II. He had this year, on the eve of his anniversary, as it happened, an emotion not unconnected with the range of feeling.

III. The next day, in the afternoon, in the great grey suburb, he felt that his long walk had tired him.

IV. Every year, the day he walked back from the great graveyard, he went to church as he had done the day his idea was born.

V. They fell at last into the way of walking together almost every time they met, though, for a long time, they never met anywhere save at church.

VI. She was always in mourning, yet the day he came back from the longest absence he had yet made her appearance immediately told him she had lately had a bereavement.

VII. He learned in that instant two things: one of them was that even in so long a time she had gathered no knowledge of his great intimacy and his great quarrel; the other was that in spite of this ignorance, strangely enough, she supplied on the spot a reason for his confusion.

VIII. He had ruthlessly abandoned her—that, of course, was what he had done.

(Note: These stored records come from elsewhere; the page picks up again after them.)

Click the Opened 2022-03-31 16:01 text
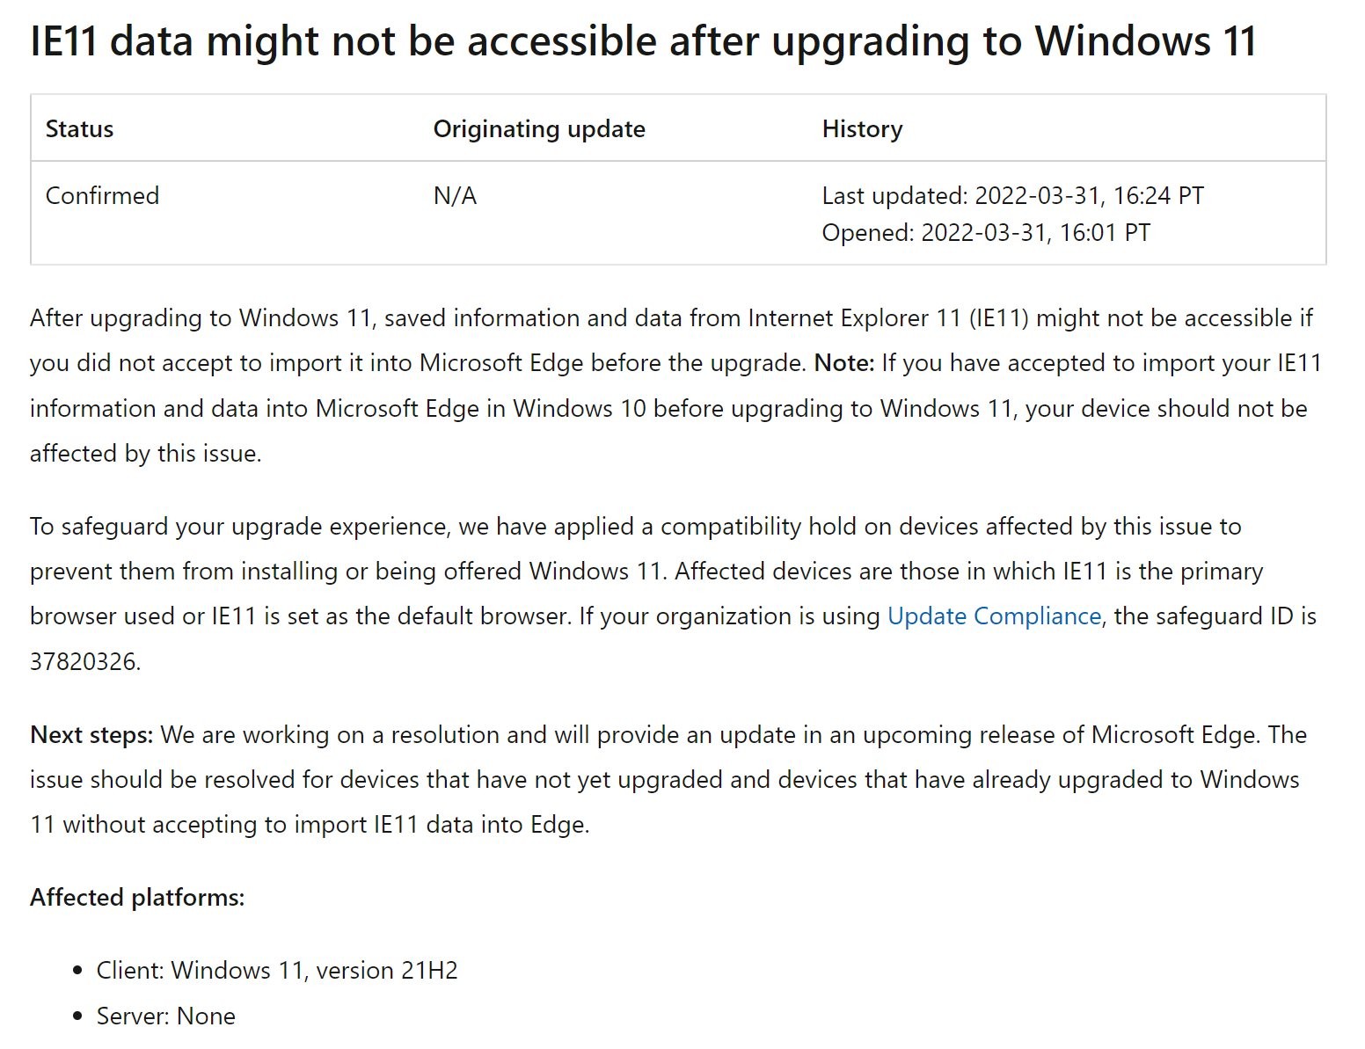 click(x=986, y=233)
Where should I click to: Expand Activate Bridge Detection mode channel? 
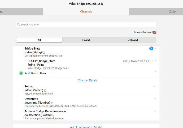point(155,111)
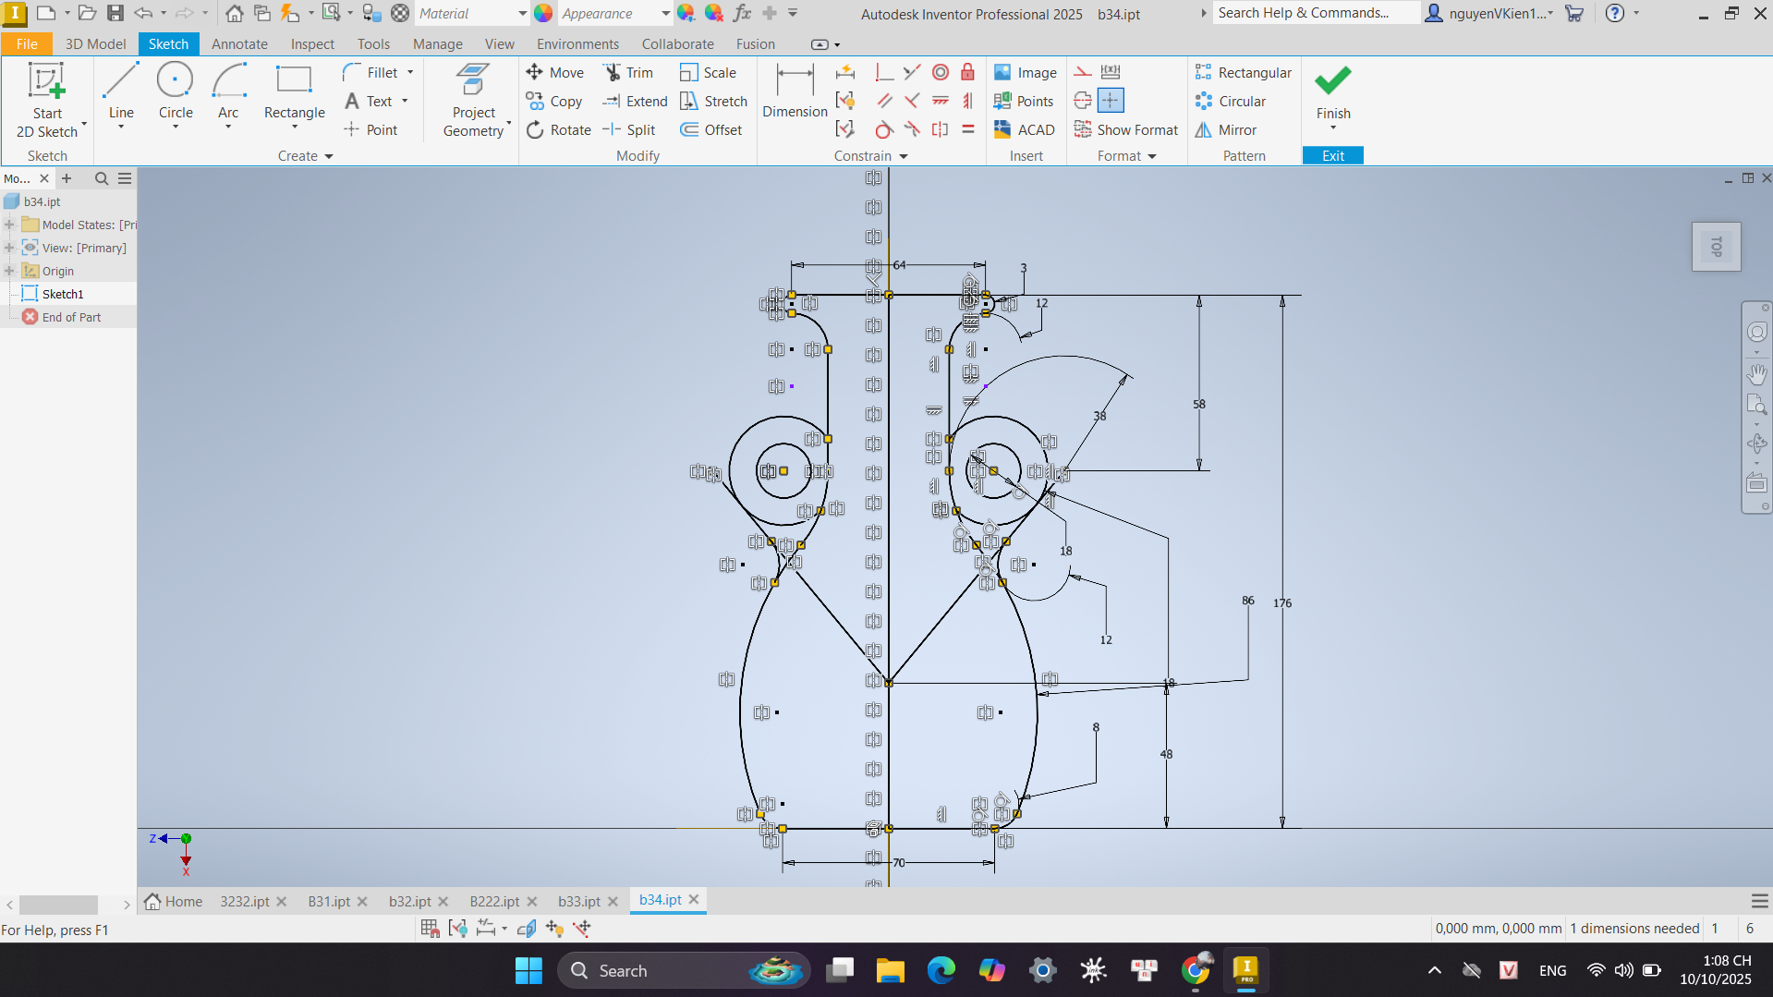The width and height of the screenshot is (1773, 997).
Task: Click Finish to exit the sketch
Action: [1332, 92]
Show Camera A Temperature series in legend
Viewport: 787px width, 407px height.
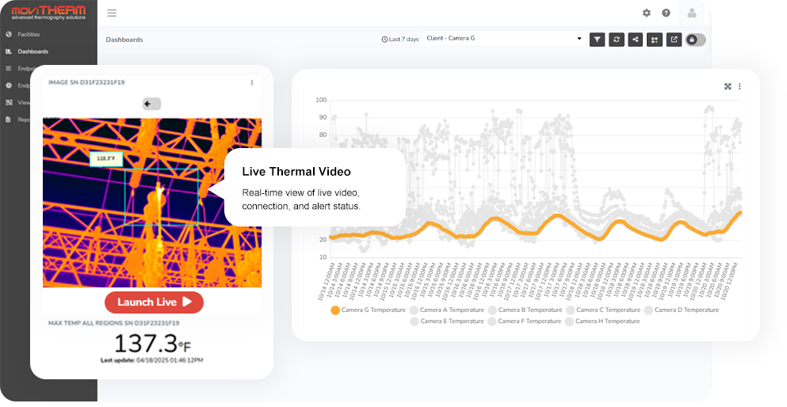pyautogui.click(x=445, y=310)
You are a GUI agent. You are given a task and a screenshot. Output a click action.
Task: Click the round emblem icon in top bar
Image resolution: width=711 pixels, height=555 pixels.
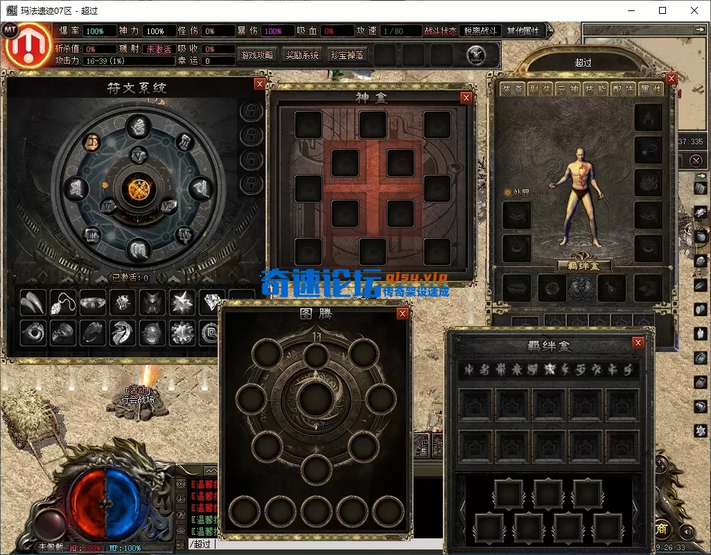476,54
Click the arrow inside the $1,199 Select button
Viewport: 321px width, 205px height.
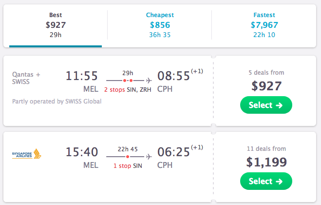pyautogui.click(x=279, y=182)
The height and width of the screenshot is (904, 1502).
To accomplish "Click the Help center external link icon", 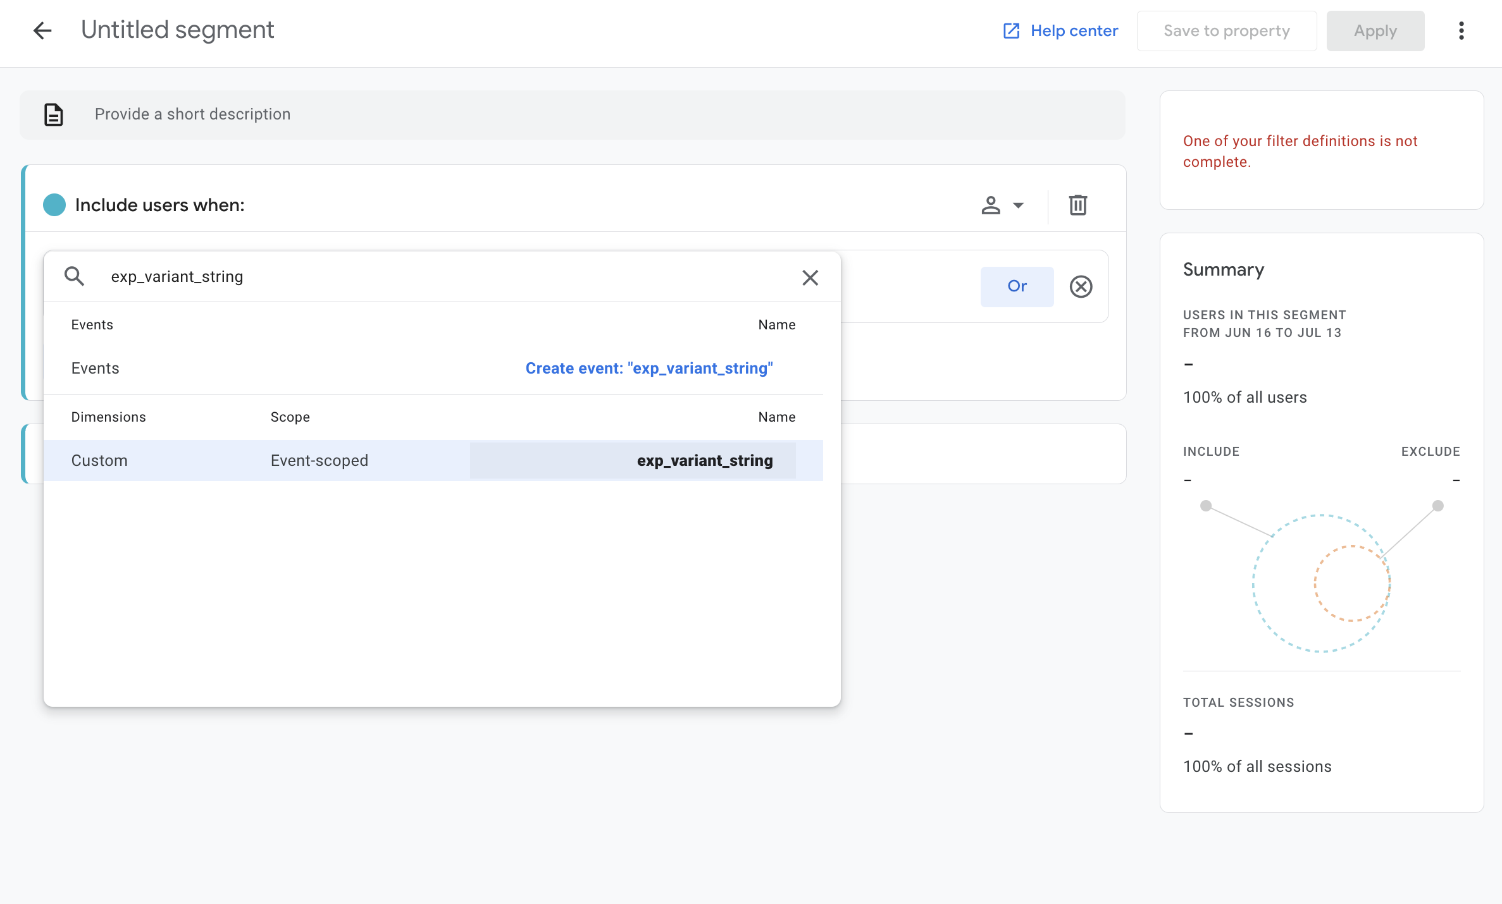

IX. And yet this was no solution, especially after he had talked again to his friend of all it had been his plan that she should finally do for him.

[…]

“Then you could come? God sent you!” he murmured with a happy smile.
“You're very ill–you shouldn't be here,” she urged in anxious reply.
“God sent me too, I think. I was ill when I came, but the sight of you does wonders.” He held her hands, and they steadied and quickened him. “I've something to tell you.”
“Don't tell me!” she tenderly pleaded; “let me tell you. This afternoon, by a miracle, the sweetest of miracles, the sense of our difference left me. I was out–I was near, thinking, wandering alone, when, on the spot, something changed in my heart. It's my confession–there it is. To come back, to come back on the instant–the idea gave my wings. It was as if I suddenly saw something–as if it all became possible. I could come for what you yourself came for: that was enough. So here I am. It's not for my own–that's over. But I'm here for them.” And breathless, infinitely relieved by her low, precipitate explanation, she looked with eyes that reflected all its splendour at the magnificence of their altar.
“They're here for you,” Stransom said, “they're present tonight as they've never been. They speak for you–don't you see?–in a passion of light–they sing out like a choir of angels. Don't you hear what they say?–they offer the very thing you asked of me.”
“Don't talk of it–don't think of it; forget it!” She spoke in hushed supplication, and while the apprehension deepened in her eyes she disengaged one of her hands and passed an arm round him, to support him better, to help him to sink into a seat.
He let himself go, resting on her; he dropped upon the bench, and she fell on her knees beside him with his arm on her soulder. So he remained an instant, staring up at his shrine. “They say there's a gap in the array–they say it's not full, complete. Just one more,” he went on, softly–“isn't that what you wanted? Yes, one more, one more.”
“Ah, no more–no more!” she wailed, as if with a quick, new horror of it, under her breath.
“Yes, one more,” he repeated, simply; “just one!” And with this his head dropped on her shoulder; she felt that in his weakness he had fainted. But alone with him in the dusky church a great dread was on her of what might still happen, for his face had the whiteness of death.